Today's Total Strength Class at the Siskey YMCA


Equipment: Mat, Heavy Dumbbells (i.e. 15s) plus a drop-down set of weights (i.e. 10s or 12s), Bosu


WARM-UP:
2 Rounds -
*30 sec. x Quick Feet
*30 sec. x Dbl. Hand Plank Hop (modification: plank shoulder taps - touch R hand to L shoulder, switch, repeat)
*30 sec. x Dbl. Foot Plank Hop (modification: plank rear leg lifts)
*30 sec. x Quick Feet
*30 sec. x All 4s Plank Hop (modification: superman plank - lift R arm and L leg, switch, repeat)
PLYO INTERVAL:
  1. 30sec. x 180 Degree Squat Jump (squat jump and turn in midair to face directly behind you) (modification: no jump, just squat and pivot)
  2. 30sec.. x Front Squat + Front Leg Lift (weighted w/ DBs racked on shoulders; rise out of squat and lift straight R leg up to belly button heigh, squat and repeat w/ L leg lift)
  3. 30sec. x Dynamic Lunge R and L to Dynamic Squat (hop out (just skimming floor) to R lunge, hop back to standing, same w/ L lunge, then skimming hop out to sumo squat, repeat)
  4. 30sec. x Weighted Squat-Thrust-Lateral Jump (w/ a DB in ea. hand, hop out to plank, hop in, stand and jump up and over sideways, leaving DBs down at sides on the jump) (modification: walk in/ out; side sliding front squat instead of lateral jump) 

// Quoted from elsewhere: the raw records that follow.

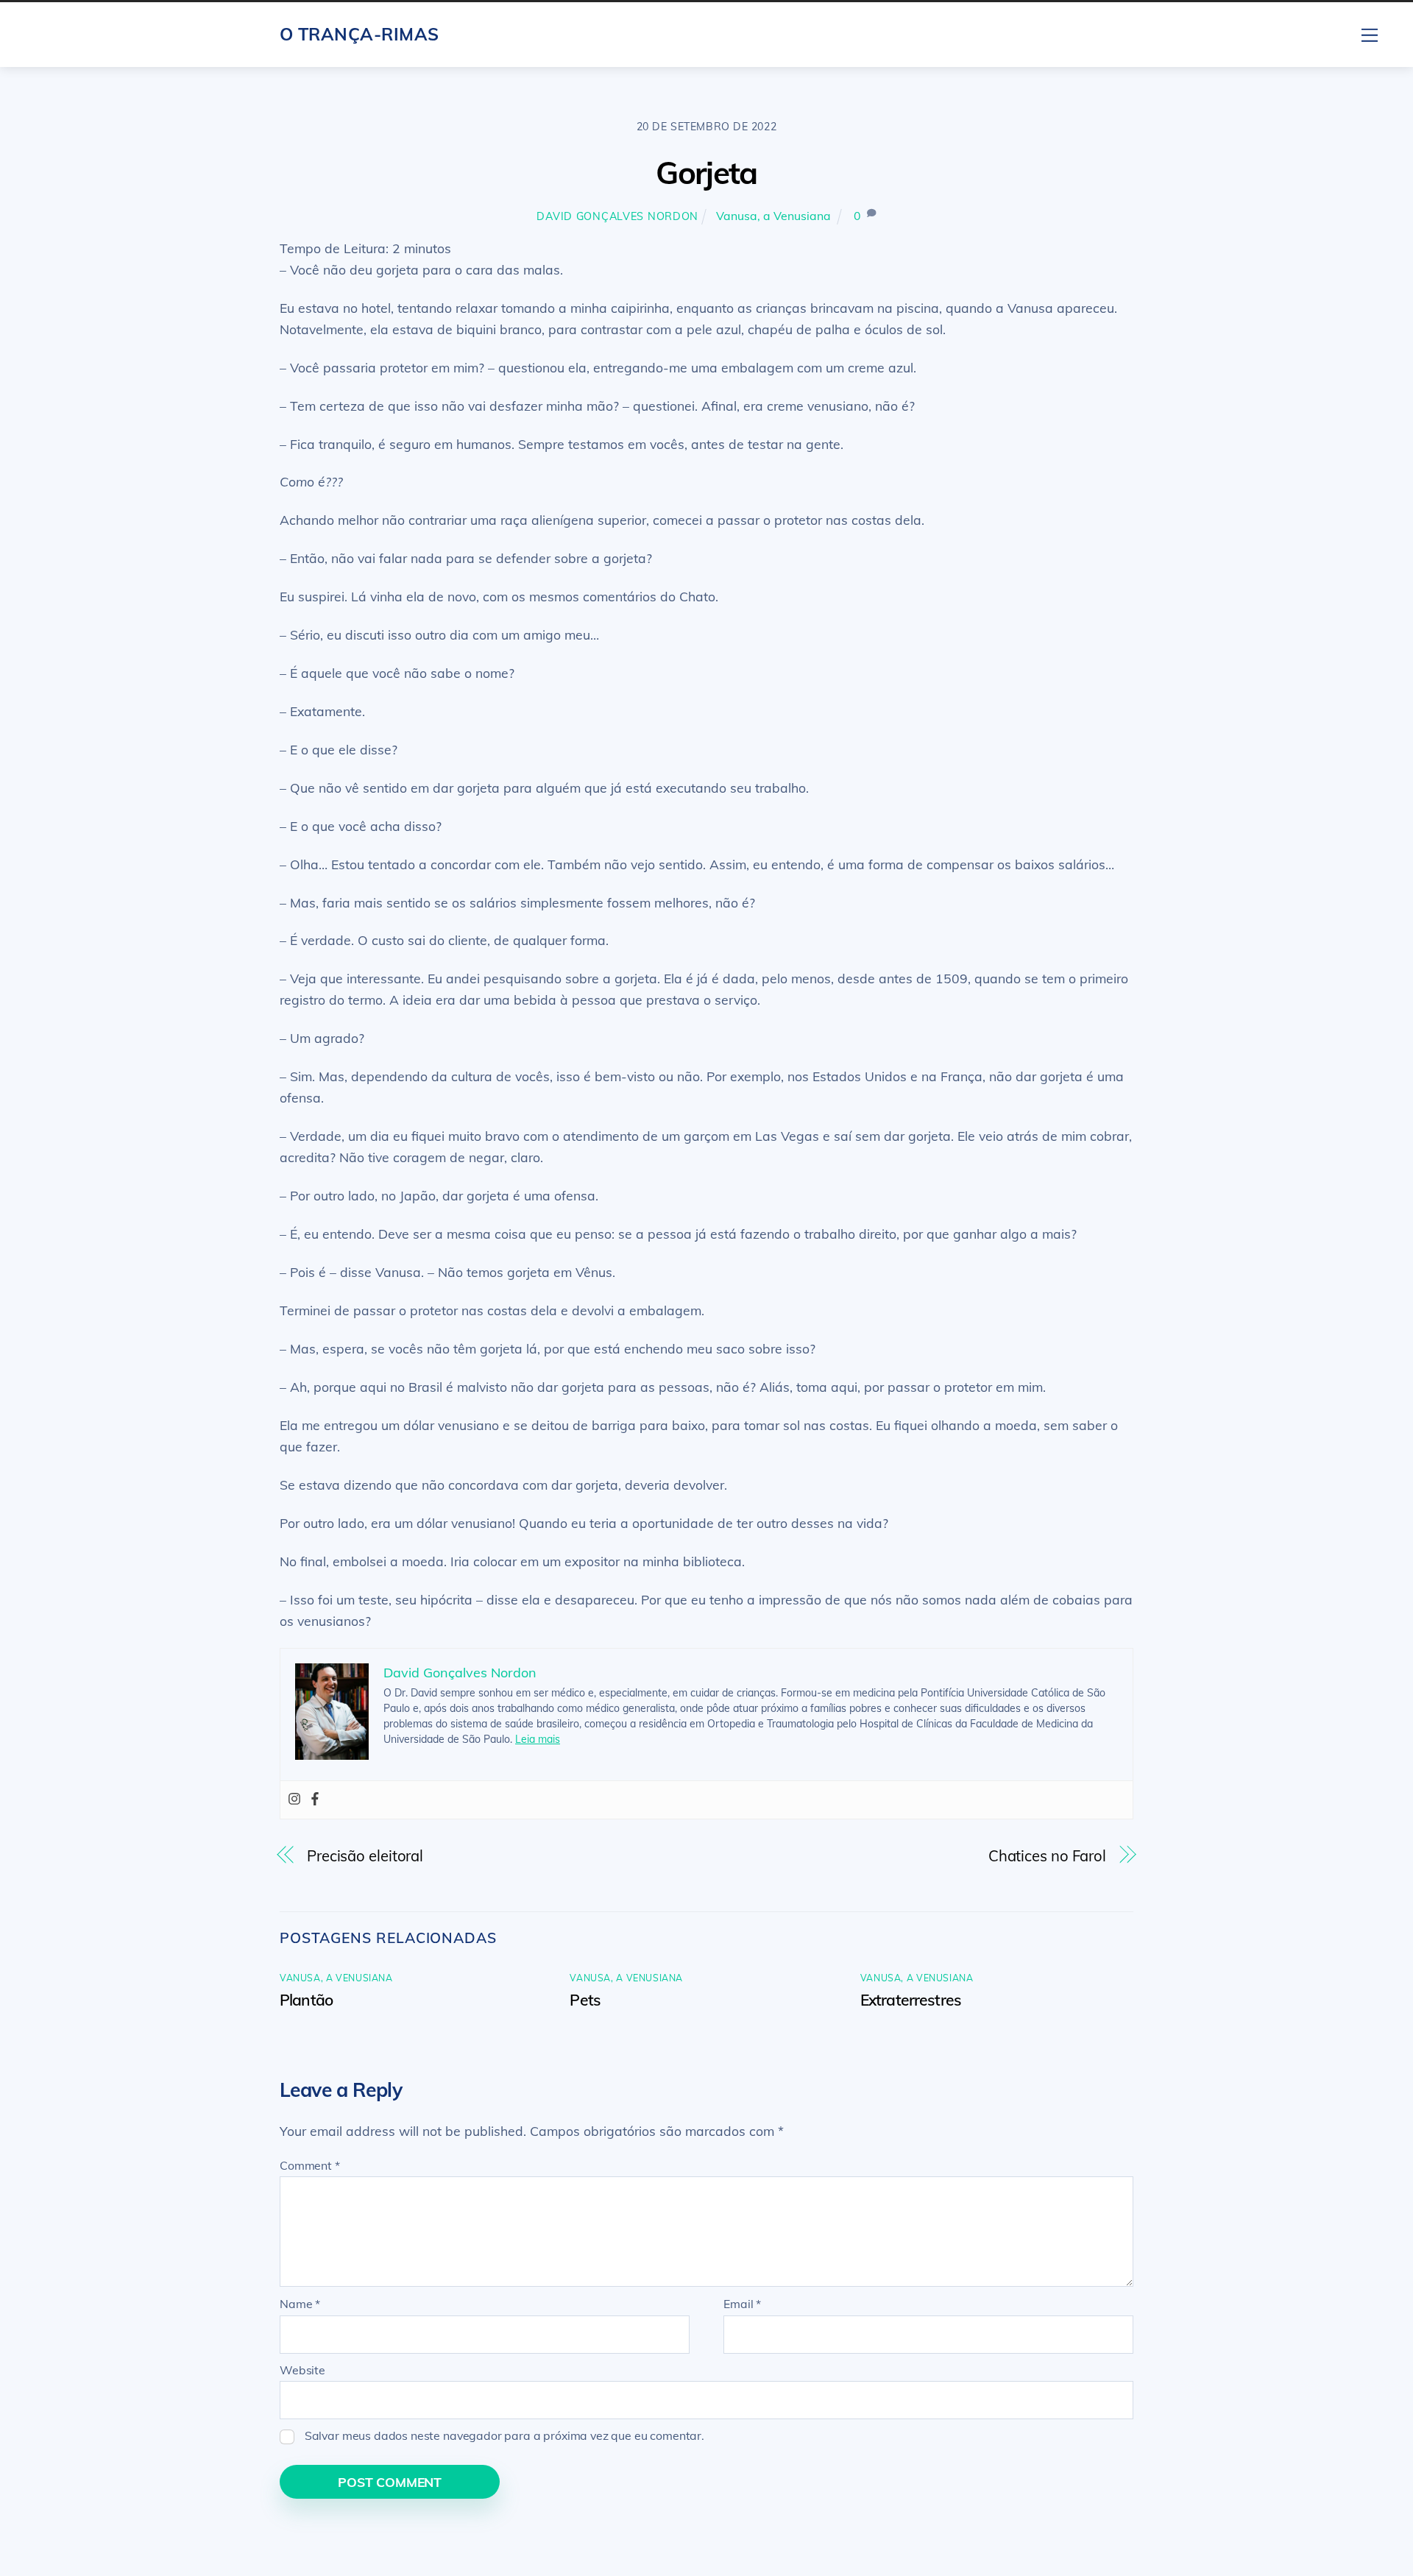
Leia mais (537, 1739)
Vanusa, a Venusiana (773, 215)
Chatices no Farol (1047, 1856)
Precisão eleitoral (365, 1856)
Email (742, 2303)
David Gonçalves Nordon (617, 216)
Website (302, 2370)
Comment (310, 2165)
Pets (585, 1999)
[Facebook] (315, 1800)
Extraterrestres (910, 1999)
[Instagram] (294, 1800)
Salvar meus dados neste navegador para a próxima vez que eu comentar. (504, 2435)
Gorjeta (706, 172)
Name (300, 2303)
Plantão (306, 1999)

TABATA: (8 Rounds of 20 sec. of 1st exercise, paired w/ 10 sec. of 2nd exercise)(4 min. total)
*20 sec.: Single-Arm Snatch (switch arms ea. round)
*10 sec.: Renegade Row (plank + alternating arms rear row)

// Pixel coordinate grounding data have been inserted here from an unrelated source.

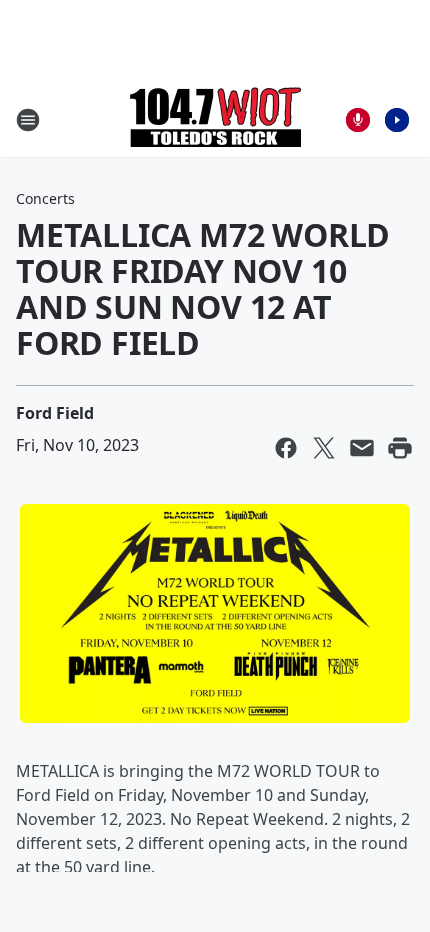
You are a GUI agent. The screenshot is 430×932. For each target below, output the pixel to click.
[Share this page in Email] (362, 448)
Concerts (45, 198)
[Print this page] (400, 448)
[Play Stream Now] (397, 120)
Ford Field (55, 413)
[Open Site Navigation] (28, 120)
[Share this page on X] (324, 448)
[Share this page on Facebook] (286, 448)
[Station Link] (215, 119)
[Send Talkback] (358, 120)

RETURN TO PLYO INTERVAL: see above
TABATA: (8 Rounds of 20 sec. of 1st exercise, paired w/ 10 sec. of 2nd exercise)(4 min. total)
*20 sec.: Pillar Lunge Thrusters (w/ DBs racked at shoulders, step into R fwd. lunge, step back to center (without touching R foot to floor) while pressing DBs overhead, step all the way through w/ R foot to a L leg-lead lunge while DBs return to shoulder rack)(DBs press overhead every time you move through center standing position)(switch working leg each round)

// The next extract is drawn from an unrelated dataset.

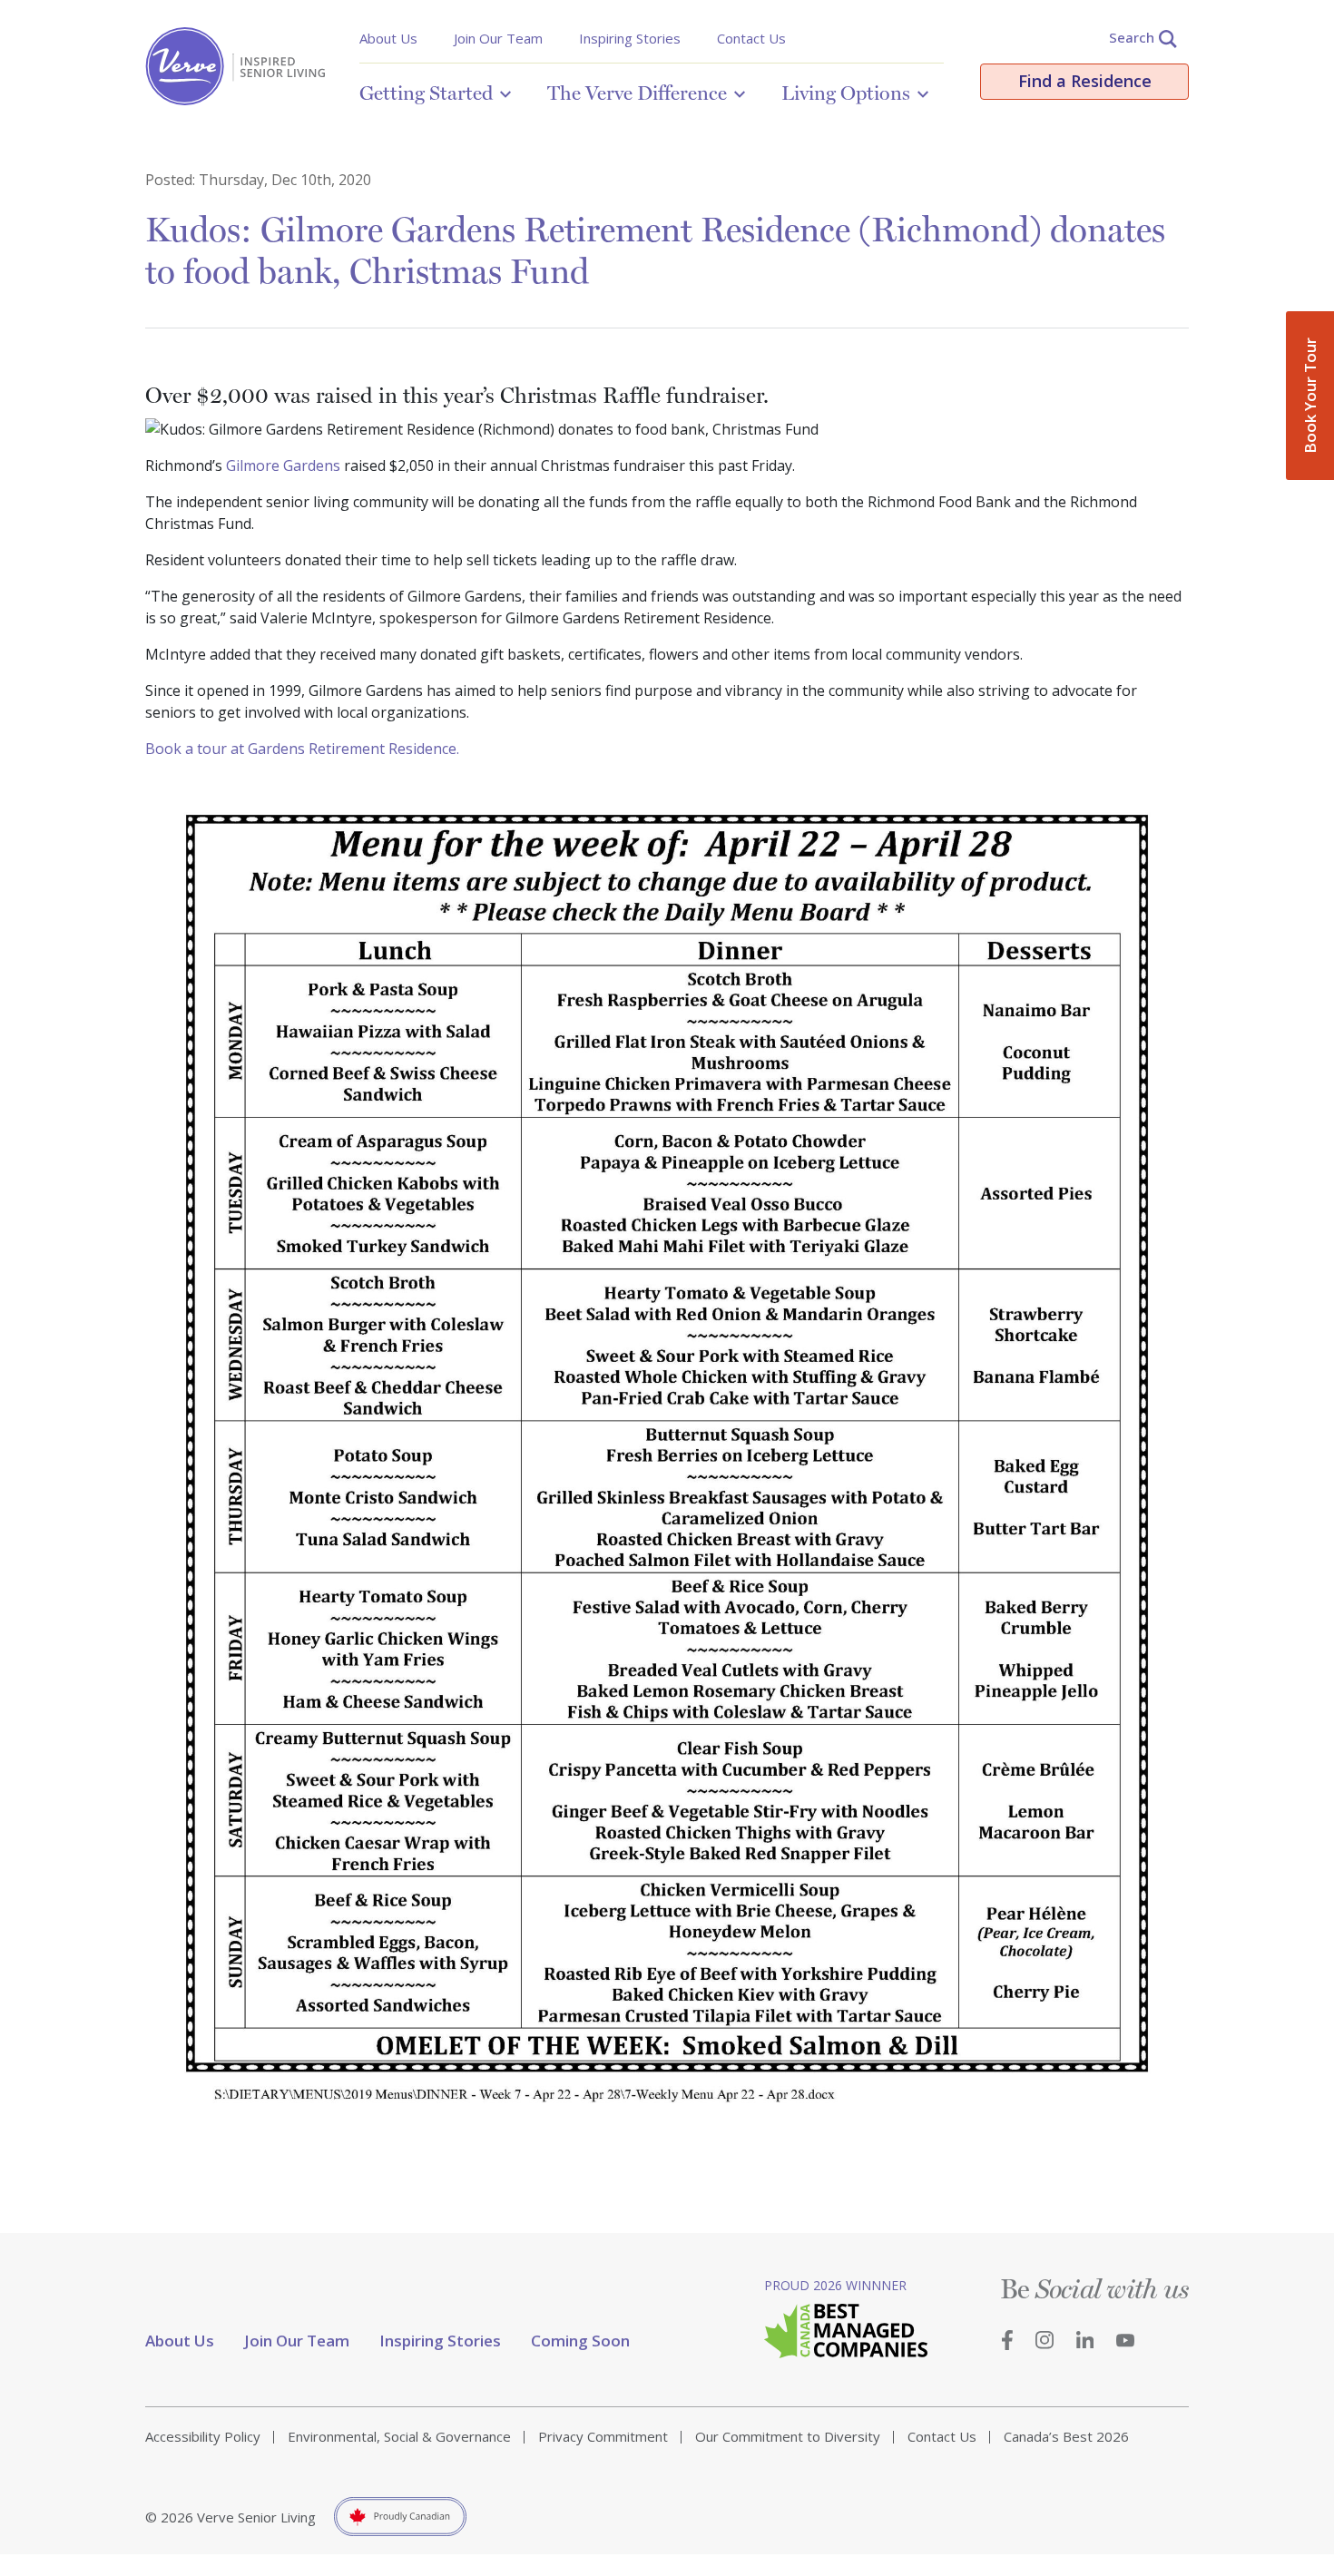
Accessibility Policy (202, 2436)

*10 sec.: Single-Arm Clean and Press (squat w/ 1 DB in R hand, stand and explosively rack DB on R shoulder, then quickly press DB overhead) (switch working arm each round
RETURN TO PLYO INTERVAL: see above

TABATA: (8 Rounds of 20 sec. of 1st exercise, paired w/ 10 sec. of 2nd exercise)(4 min. total)
*20 sec.: (Bosu Dome Up) Stiff Leg Dead Lift High Pull (stand atop bosu, dead lift + DB high pull to arm pits)
*10 sec.: Hold Sumo Squat + Bosu Punch (dome faces out)(in sumo squat down position, hold bosu by handles, straighten arms explosively out in front of you, bring back in, repeat)
RETURN TO PLYO INTERVAL: see above
TABATA: (8 Rounds of 20 sec. of 1st exercise, paired w/ 10 sec. of 2nd exercise)(4 min. total)
*20 sec. x Lunge-Curl-Switch (R leg lunge w/ straight back leg, DBs in hand, touch DBs to floor, straighten up torso without coming up from lunge, bicep curl, return DBs to floor, hop switch to L leg lunge, repeat)
*10 sec. x Hold Down Push-Up (atop DBs) (mod: Hold Plank) 

RETURN TO PLYO INTERVAL: see above
TABATA: (8 Rounds of 20 sec. of 1st exercise, paired w/ 10 sec. of 2nd exercise)(4 min. total)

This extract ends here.